03.10.2016

Politik erhöht Druck auf die Betreiber von Sozialen Netzen

Kampf gegen Hasspropaganda

In den Sozialen Netzen herrscht mitunter ein rauer Ton. Der Bundesregierung ist diese Entwicklung mehr und mehr ein Dorn im Auge. Auf politischen Druck hin löschte Facebook jetzt erstmals mehr als 100.000 Hassbeiträge innerhalb von nur einem Monat.

Ex-Bundestagspräsident Wolfgang Thierse (Foto: KNA)

Wolfgang Thierse, ehemaliger Bundestagspräsident und langjähriger Sprecher des Arbeitskreises „Christen in der SPD, hat die Faxen dicke. Im Interview mit dem evangelikalen Medienmagazin pro rechnete er jüngst mit so manchem, aus seiner Sicht fehlgeleiteten Diskurs im Internet schonungslos ab. So seien vor allem in den Sozialen Medien „Bedrohung, Verunglimpfung, die Verbreitung extremistischer Inhalte oder die Androhung von Gewalttaten an der Tagesordnung.“ Die Verletzbarkeit der Würde eines Menschen habe bei Facebook, YouTube oder Twitter eine bislang nicht da gewesene Form erreicht.

"Die Lage ist besser geworden, aber sie ist noch lange nicht gut"
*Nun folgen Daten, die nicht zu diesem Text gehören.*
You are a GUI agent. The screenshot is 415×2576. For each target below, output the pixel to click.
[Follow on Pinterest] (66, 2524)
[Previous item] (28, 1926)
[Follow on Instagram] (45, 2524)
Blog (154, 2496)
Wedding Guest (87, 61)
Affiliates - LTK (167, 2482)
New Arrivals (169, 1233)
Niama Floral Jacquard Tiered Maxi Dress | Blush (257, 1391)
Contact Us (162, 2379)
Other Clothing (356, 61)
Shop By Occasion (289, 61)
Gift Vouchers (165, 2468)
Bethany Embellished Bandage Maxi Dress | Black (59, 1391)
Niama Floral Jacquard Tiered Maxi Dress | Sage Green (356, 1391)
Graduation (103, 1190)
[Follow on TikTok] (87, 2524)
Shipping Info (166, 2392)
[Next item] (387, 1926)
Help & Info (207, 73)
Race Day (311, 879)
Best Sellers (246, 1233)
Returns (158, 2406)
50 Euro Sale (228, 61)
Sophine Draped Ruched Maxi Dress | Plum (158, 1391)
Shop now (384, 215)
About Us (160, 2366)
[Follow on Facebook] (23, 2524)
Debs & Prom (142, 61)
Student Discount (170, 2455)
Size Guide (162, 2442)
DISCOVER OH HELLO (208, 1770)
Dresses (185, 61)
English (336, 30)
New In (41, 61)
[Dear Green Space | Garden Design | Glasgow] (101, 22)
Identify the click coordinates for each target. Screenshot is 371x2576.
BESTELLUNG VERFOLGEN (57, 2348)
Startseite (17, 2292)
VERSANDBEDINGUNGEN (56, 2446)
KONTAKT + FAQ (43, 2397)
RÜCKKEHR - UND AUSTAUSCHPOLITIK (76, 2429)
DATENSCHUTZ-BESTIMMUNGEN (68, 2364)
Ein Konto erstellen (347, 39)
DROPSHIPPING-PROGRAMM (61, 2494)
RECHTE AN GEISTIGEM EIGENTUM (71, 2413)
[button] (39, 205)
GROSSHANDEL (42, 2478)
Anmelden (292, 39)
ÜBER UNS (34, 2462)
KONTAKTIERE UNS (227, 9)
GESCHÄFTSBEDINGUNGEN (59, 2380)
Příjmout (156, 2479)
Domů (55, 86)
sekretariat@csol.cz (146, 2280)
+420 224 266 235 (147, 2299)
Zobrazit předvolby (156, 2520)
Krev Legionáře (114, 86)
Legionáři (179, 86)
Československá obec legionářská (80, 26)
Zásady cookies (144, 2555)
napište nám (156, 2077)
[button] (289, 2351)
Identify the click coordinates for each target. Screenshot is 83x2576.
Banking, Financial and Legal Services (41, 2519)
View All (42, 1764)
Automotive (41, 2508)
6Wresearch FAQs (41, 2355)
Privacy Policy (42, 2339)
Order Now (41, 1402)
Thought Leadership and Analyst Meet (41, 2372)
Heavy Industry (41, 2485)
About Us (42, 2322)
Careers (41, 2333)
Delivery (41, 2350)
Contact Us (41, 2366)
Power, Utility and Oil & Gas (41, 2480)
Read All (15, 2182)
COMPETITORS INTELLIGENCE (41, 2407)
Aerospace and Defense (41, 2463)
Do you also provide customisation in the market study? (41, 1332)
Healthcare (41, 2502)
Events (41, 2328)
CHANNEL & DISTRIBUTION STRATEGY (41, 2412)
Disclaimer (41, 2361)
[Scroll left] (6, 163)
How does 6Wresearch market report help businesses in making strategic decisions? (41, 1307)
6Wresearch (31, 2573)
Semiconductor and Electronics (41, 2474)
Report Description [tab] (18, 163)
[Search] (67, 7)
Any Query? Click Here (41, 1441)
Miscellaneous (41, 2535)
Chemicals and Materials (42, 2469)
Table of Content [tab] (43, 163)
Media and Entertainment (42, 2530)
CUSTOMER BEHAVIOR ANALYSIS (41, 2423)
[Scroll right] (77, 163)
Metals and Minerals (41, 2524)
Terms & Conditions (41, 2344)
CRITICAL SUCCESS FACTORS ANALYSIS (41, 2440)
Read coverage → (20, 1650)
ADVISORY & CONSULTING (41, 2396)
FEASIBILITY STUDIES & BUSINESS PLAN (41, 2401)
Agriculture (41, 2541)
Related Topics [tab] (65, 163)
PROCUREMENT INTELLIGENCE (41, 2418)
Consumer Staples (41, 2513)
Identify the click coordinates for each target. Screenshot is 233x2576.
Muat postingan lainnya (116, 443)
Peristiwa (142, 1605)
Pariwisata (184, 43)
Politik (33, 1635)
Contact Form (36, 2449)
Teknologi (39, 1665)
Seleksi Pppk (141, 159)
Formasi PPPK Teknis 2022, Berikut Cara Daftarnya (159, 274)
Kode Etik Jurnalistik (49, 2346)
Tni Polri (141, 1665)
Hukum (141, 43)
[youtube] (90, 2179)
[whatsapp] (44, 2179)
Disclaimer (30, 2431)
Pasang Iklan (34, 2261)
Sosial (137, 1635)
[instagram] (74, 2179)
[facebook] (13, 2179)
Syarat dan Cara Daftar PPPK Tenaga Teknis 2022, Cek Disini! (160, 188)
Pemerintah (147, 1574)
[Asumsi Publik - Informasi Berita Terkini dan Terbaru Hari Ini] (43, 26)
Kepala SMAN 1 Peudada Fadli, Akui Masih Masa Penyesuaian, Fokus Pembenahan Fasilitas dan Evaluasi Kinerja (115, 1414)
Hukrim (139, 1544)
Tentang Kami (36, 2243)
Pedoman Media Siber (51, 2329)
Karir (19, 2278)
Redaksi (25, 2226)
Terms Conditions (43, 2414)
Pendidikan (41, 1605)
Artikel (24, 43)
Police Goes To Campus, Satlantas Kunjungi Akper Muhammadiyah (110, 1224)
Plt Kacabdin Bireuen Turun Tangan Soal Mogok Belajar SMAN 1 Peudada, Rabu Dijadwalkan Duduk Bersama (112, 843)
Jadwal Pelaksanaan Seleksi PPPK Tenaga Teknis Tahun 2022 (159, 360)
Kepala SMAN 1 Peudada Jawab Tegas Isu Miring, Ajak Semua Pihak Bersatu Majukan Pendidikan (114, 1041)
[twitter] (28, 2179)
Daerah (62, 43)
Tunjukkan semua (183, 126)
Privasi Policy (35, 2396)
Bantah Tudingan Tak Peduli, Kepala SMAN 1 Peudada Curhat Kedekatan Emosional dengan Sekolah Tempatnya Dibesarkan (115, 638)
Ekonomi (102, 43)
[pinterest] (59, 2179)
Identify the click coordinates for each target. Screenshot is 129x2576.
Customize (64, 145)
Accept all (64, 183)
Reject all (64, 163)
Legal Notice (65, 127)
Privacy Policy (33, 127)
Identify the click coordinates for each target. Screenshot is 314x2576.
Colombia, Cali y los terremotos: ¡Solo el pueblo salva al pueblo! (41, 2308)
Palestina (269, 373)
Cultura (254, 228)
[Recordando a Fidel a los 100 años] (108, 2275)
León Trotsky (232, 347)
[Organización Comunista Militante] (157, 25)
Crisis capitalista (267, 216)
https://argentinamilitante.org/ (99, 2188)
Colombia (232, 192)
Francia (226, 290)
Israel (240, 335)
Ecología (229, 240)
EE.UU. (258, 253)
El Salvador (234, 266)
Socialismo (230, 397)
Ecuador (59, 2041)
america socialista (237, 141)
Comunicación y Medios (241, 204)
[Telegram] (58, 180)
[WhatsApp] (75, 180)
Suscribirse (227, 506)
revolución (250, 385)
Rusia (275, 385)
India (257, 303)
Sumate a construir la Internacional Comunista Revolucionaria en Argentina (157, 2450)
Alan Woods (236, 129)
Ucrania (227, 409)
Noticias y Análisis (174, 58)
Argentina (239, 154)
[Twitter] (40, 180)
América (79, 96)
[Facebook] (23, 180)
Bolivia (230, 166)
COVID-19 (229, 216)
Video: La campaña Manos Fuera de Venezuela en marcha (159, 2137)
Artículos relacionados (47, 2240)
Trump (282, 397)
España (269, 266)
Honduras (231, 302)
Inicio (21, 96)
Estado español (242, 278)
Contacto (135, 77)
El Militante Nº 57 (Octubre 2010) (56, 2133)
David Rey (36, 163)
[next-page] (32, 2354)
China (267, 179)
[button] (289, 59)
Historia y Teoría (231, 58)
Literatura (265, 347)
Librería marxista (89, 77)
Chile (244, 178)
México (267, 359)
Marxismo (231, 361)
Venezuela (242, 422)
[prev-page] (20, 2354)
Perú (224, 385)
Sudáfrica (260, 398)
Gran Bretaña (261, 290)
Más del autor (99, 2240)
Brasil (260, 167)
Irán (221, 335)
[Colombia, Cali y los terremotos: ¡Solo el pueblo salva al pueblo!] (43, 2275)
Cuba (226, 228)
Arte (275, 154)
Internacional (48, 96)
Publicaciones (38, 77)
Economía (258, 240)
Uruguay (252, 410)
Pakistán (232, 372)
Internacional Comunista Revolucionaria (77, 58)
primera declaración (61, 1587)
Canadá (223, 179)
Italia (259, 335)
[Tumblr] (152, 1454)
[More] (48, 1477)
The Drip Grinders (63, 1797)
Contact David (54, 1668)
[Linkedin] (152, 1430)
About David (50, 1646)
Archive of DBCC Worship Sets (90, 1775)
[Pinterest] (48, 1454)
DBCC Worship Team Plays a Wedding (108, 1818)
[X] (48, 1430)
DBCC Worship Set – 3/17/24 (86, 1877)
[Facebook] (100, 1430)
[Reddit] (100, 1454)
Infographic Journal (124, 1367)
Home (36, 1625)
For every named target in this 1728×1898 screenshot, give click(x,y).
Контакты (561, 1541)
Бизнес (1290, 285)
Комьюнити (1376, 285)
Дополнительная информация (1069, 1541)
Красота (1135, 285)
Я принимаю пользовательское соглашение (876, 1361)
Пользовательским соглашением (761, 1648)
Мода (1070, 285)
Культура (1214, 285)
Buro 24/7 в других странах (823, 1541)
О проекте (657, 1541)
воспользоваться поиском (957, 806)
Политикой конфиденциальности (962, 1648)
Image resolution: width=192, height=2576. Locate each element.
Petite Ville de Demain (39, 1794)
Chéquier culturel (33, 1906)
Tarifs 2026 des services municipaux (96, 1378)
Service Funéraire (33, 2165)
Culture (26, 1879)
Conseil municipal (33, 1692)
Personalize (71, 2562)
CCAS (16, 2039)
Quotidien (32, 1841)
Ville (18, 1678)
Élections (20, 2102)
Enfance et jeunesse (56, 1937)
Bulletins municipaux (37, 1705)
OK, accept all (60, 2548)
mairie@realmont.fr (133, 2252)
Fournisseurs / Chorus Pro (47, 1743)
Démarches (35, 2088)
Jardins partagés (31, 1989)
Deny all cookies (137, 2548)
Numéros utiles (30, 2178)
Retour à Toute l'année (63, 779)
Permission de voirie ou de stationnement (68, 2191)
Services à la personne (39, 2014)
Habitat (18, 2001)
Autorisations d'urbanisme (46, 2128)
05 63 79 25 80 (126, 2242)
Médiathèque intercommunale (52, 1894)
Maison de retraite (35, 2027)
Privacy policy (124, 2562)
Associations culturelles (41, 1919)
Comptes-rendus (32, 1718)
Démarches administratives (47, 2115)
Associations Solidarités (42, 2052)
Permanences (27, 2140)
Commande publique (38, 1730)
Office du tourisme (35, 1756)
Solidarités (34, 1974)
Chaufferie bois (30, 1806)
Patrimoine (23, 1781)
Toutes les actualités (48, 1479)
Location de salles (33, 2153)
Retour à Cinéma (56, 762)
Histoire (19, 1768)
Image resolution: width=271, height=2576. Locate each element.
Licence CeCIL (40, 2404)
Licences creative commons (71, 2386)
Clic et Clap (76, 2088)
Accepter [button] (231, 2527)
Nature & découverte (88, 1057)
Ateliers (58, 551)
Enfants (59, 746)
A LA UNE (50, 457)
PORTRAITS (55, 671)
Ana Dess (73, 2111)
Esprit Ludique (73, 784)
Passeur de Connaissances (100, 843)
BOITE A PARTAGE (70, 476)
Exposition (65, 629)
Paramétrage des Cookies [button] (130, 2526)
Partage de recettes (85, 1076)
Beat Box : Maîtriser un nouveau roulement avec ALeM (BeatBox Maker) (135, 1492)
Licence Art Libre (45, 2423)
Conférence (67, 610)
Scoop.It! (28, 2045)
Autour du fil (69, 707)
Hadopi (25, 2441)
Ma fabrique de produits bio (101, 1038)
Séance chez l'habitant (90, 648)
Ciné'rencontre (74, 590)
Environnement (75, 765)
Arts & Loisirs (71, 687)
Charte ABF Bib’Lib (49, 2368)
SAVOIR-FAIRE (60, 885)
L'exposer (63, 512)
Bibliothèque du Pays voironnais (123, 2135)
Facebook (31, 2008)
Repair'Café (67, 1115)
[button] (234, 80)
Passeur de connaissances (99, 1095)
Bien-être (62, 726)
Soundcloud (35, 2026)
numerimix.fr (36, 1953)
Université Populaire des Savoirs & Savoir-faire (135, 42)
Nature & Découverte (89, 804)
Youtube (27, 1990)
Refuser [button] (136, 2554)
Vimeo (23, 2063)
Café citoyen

Mit dieser Meinung ist der überzeugte Katholik Thierse längst nicht allein. Erst jüngst formierte sich im Internet die Kampagne "Stoppt Hasspropaganda", die von zahlreichen Politikern und Prominenten unterstützt wird. Da zudem seit einiger Zeit kaum noch ein Tag vergeht, an dem nicht auch Justizminister Heiko Maas die Netzmissstände anprangert, wuchs zuletzt der Druck auf die Provider immens. Eigenen Angaben zufolge will allein das von Mark Zuckerberg gegründete US-Unternehmen Facebook im August mehr als 100.000 sogenannte Hassposting gelöscht haben. Offen ließ Firmensprecher Richard Allan dabei allerdings, wie viele Postings in dem genannten Zeitraum überhaupt beanstandet wurden... Kein Wunder also, dass Maas das Engagement der Anbieter nicht weit genug geht. „Die Lage ist besser geworden, aber sie ist noch lange nicht gut“ sagte er der Nachrichtenagentur dpa.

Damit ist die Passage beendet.